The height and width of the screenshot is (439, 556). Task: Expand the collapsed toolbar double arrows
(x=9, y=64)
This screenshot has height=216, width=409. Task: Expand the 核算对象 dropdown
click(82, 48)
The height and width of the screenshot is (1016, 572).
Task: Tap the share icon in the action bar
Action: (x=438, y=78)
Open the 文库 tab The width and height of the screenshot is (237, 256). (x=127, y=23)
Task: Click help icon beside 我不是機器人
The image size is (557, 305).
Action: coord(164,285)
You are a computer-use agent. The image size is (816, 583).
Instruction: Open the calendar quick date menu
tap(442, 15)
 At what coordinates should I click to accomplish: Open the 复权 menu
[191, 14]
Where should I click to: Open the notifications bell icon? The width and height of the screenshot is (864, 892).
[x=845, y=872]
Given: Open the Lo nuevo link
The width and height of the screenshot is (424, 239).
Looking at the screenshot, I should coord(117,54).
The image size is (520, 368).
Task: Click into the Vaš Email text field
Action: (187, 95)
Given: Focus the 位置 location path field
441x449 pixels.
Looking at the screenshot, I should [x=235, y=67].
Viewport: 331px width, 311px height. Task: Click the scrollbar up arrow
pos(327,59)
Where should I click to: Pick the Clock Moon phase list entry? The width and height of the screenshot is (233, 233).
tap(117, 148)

########

*WHAT YOU SHOULD DO*
Reproduce all of the lines above, substituting "Which point should be clicked to" for every occurrence of "Where should I click to" and leaving everything else unchanged.

*EXERCISE OUTPUT*
The height and width of the screenshot is (439, 556). Task: Expand the collapsed toolbar double arrows
(x=9, y=64)
This screenshot has height=216, width=409. Task: Expand the 核算对象 dropdown
click(82, 48)
The height and width of the screenshot is (1016, 572).
Task: Tap the share icon in the action bar
Action: (x=438, y=78)
Open the 文库 tab The width and height of the screenshot is (237, 256). (x=127, y=23)
Task: Click help icon beside 我不是機器人
The image size is (557, 305).
Action: coord(164,285)
You are a computer-use agent. The image size is (816, 583).
Instruction: Open the calendar quick date menu
tap(442, 15)
 At what coordinates should I click to accomplish: Open the 复权 menu
[191, 14]
Which point should be clicked to: Open the notifications bell icon? The width and height of the screenshot is (864, 892).
[x=845, y=872]
Given: Open the Lo nuevo link
The width and height of the screenshot is (424, 239).
Looking at the screenshot, I should coord(117,54).
The image size is (520, 368).
Task: Click into the Vaš Email text field
Action: (187, 95)
Given: Focus the 位置 location path field
441x449 pixels.
Looking at the screenshot, I should [x=235, y=67].
Viewport: 331px width, 311px height. Task: Click the scrollbar up arrow
pos(327,59)
Which point should be clicked to: Pick the Clock Moon phase list entry? The width and height of the screenshot is (233, 233).
tap(117, 148)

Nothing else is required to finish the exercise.